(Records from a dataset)
⟨
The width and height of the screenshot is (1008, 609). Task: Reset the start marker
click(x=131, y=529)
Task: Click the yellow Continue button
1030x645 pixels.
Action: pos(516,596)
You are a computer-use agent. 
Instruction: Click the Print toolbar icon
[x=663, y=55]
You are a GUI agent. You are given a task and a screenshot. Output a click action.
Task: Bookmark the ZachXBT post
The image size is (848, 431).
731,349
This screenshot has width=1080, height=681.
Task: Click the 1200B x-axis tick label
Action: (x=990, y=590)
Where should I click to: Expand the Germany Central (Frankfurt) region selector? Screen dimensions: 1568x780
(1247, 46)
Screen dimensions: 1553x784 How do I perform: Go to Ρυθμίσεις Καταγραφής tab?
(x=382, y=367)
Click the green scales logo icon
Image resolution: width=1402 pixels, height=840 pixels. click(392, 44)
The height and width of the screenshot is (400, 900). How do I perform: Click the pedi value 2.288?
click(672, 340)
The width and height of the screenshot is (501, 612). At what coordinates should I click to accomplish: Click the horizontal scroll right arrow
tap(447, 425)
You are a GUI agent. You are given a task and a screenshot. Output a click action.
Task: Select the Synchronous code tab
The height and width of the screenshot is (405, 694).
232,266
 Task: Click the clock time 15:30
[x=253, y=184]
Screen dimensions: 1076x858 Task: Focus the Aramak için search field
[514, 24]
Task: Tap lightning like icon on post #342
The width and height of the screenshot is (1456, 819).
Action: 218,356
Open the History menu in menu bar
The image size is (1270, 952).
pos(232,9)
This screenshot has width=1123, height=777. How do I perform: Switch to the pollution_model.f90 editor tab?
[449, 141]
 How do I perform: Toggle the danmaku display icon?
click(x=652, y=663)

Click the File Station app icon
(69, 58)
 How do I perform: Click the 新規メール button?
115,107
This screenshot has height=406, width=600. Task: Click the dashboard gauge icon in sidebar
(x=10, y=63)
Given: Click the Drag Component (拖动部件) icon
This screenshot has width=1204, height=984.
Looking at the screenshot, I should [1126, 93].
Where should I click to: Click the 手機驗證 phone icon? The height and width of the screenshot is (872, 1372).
⟩
Where a line in the records above contains the string "post", return that line.

→ **SOLUTION FOR THIS EXERCISE**
Task: Bookmark the ZachXBT post
Task: Tap lightning like icon on post #342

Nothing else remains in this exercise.